Snowpeak Blog

There are many discussions online about solutions for truncating strings containing Chinese characters by bytes. Here I present my own approach. The basic principle is still to count whether the number of bytes representing Chinese characters in the bytes to be extracted is even, i.e., whether it exactly includes complete Chinese characters.

Source Code

/**
 * Programming: Write a function to truncate a string, taking a string and byte count as input, and outputting the byte-truncated string. However, ensure that Chinese characters are not half-truncated. For example, "我ABC" with 4 bytes should be truncated to "我AB", and "我ABC汉DEF" with 6 bytes should output "我ABC" rather than "我ABC+half of 汉".
 * According to the above rules, input "我ABC汉DEF 1" should return an empty string, not "我".
 */
public class CutMultibyte {

 public static String cutMultibyte(String splitStr, int extract) {
  byte[] bytes = splitStr.getBytes();
  //If the number of bytes to extract is not less than the original bytes, return the original string directly. Note that the byte count must use bytes.length, using the string's length() method returns the character count!

■ **Exercise task**: Reproduce the blog post on truncating strings containing Chinese characters by bytes word for word, from its heading through the final line of code.

■ **Given data**:
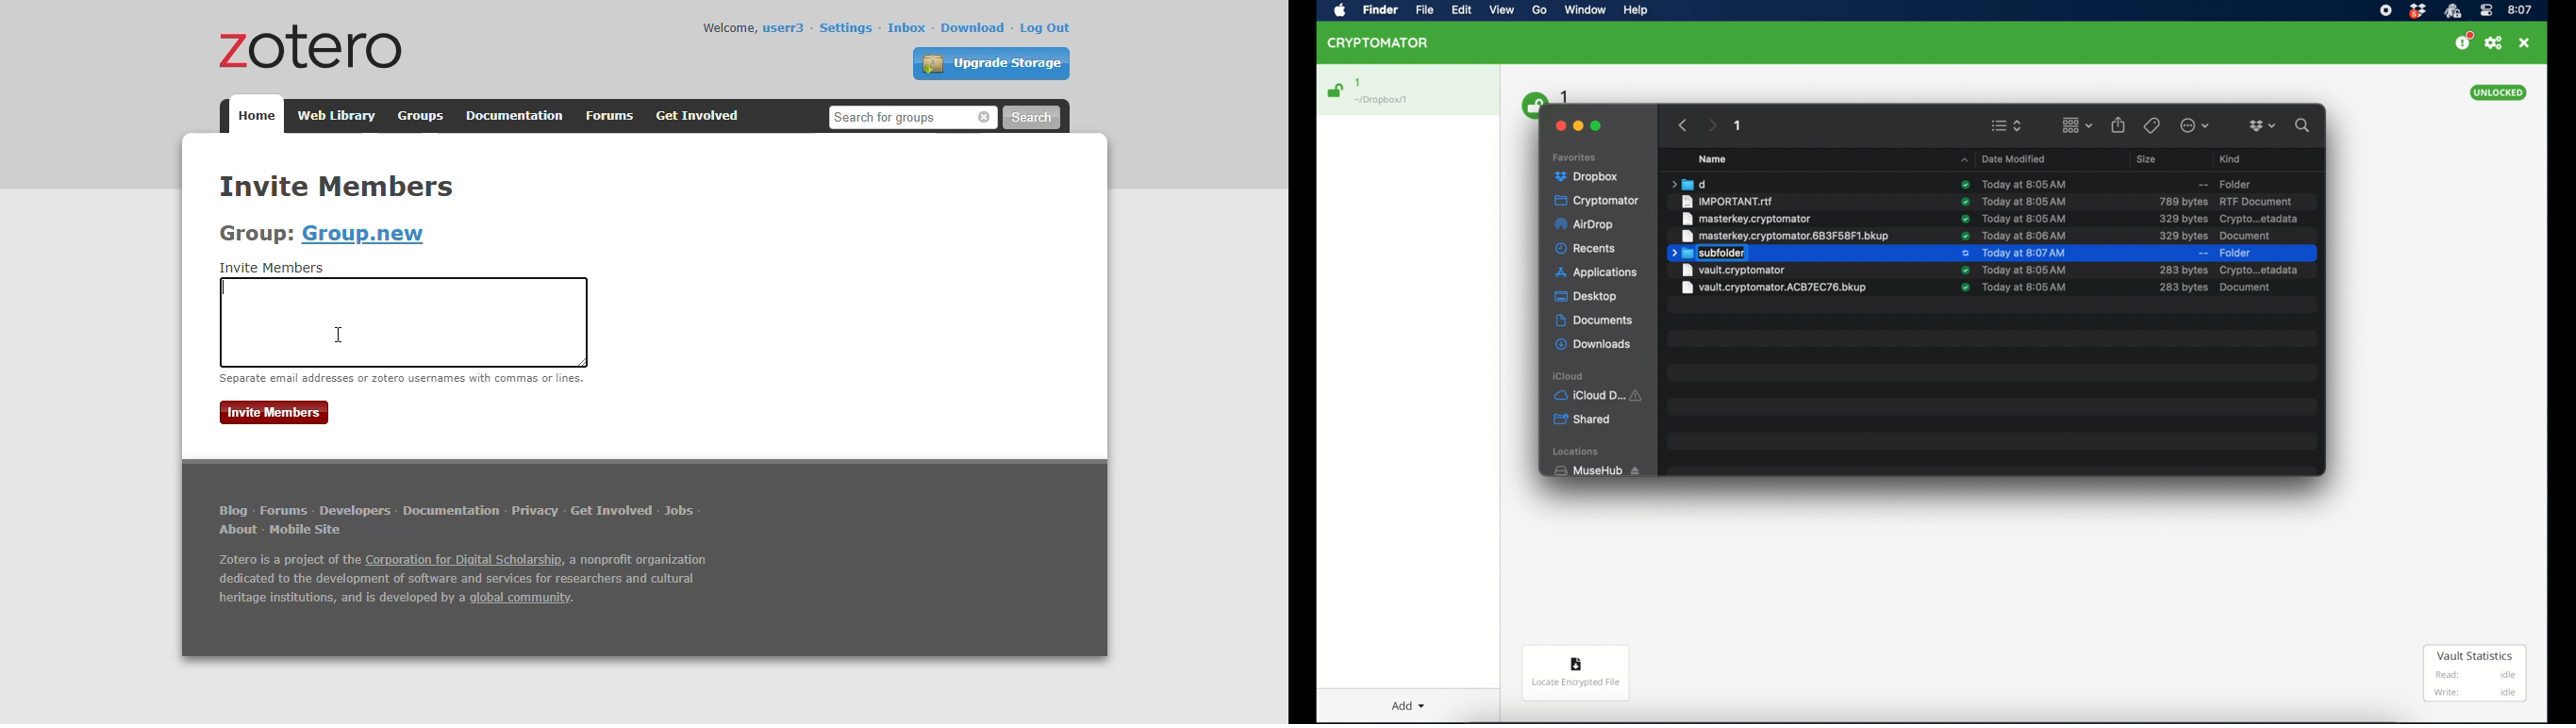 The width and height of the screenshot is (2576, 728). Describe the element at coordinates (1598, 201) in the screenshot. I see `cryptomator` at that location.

■ **Response to this exercise**:
Snowpeak Blog

There are many discussions online about solutions for truncating strings containing Chinese characters by bytes. Here I present my own approach. The basic principle is still to count whether the number of bytes representing Chinese characters in the bytes to be extracted is even, i.e., whether it exactly includes complete Chinese characters.

Source Code

/**
 * Programming: Write a function to truncate a string, taking a string and byte count as input, and outputting the byte-truncated string. However, ensure that Chinese characters are not half-truncated. For example, "我ABC" with 4 bytes should be truncated to "我AB", and "我ABC汉DEF" with 6 bytes should output "我ABC" rather than "我ABC+half of 汉".
 * According to the above rules, input "我ABC汉DEF 1" should return an empty string, not "我".
 */
public class CutMultibyte {

 public static String cutMultibyte(String splitStr, int extract) {
  byte[] bytes = splitStr.getBytes();
  //If the number of bytes to extract is not less than the original bytes, return the original string directly. Note that the byte count must use bytes.length, using the string's length() method returns the character count!